The pressure, according to the judge in this case, included lying to this disadvantage person about the existence of forensic evidence that would conclusively prove his guilt. This incriminating evidence, unbeknownst to the accused, simply did not exist.
In addition, in admonishing this police officer and another officer closely involved in the investigation, Mr. Justice Langdon suggested that one or more of them had actually overlooked or failed to understand the inconsistencies in the statement of the victim`s mother, that if accepted, would have provided ( along with other available scientific evidence ) an airtight alibi for Mr. Armishaw. Simply put, this alibi would establish that he was not in the basement of the home at the time the crime was committed.
This case clearly highlights the very real danger that extracting admissions of guilt in such “ circumstances of oppression “ can produce false confessions and can potentially lead to the wrongful convictions of completely innocent individuals.
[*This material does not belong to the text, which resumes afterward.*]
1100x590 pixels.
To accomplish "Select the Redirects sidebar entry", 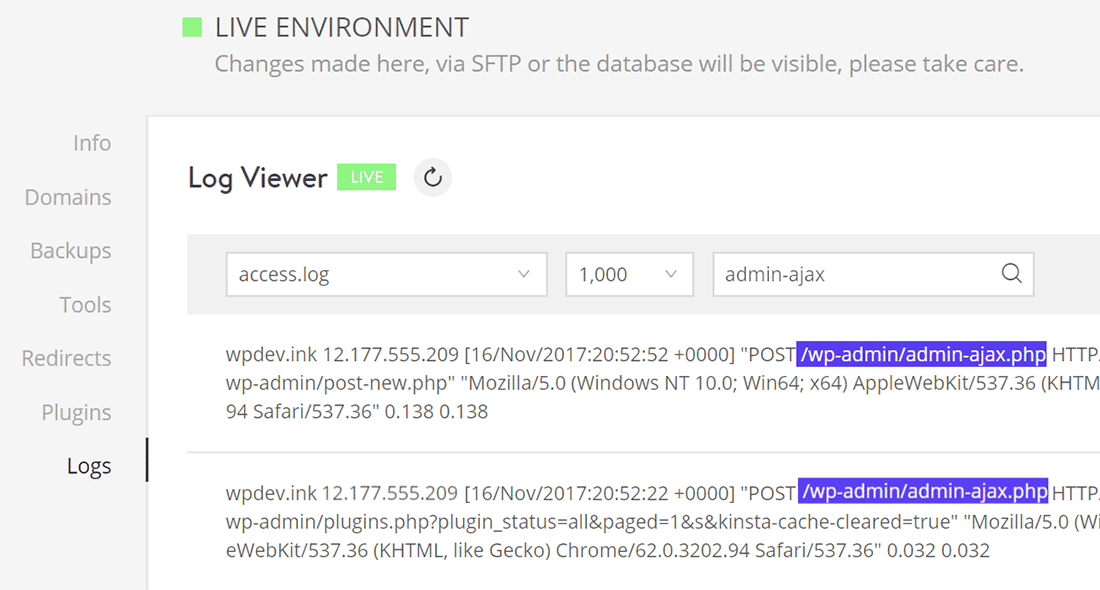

The judge in this particular matter suggested that the totality of the circumstances of such interrogations, including the possible limitations of the accused person, must be considered in determining whether the statement was voluntarily given and therefore admissible in evidence against him.
The danger in cases involving psychologically disadvantaged people, such as Mr. Armishaw, is, of course, even greater and Judge Langdon therefore reviewed and expanded on past decisions in similar matters of oppressive police conduct, in order to lay down acceptable guidelines for such interrogations. The criminal lawyer acting as defense counsel for Mr. Armishaw, no doubt played a critical role in reviewing the relevant law and extracting the facts that supported his position that the statement of his client was not voluntarily obtained.
The net result in this case was that the fundamental rights of this accused person, charged with the crime of murder, were successfully protected, the incriminating statement he made was not allowed into evidence and the Prosecuting Attorney was then forced to simply withdraw the charge against him since there was no other evidence pointing to him as the perpetrator of this very serious criminal offense.. The case remains unsolved, to this day.
The decision in Armishaw raises the larger issue ( which the judgment doesn`t really address ) as to whether some psychological techniques are simply too brutal for any otherwise innocent accused person to withstand, regardless of his or her mental capabilities and also, whether or not the police should be allowed to confront such persons with incriminating evidence which they know to be totally false.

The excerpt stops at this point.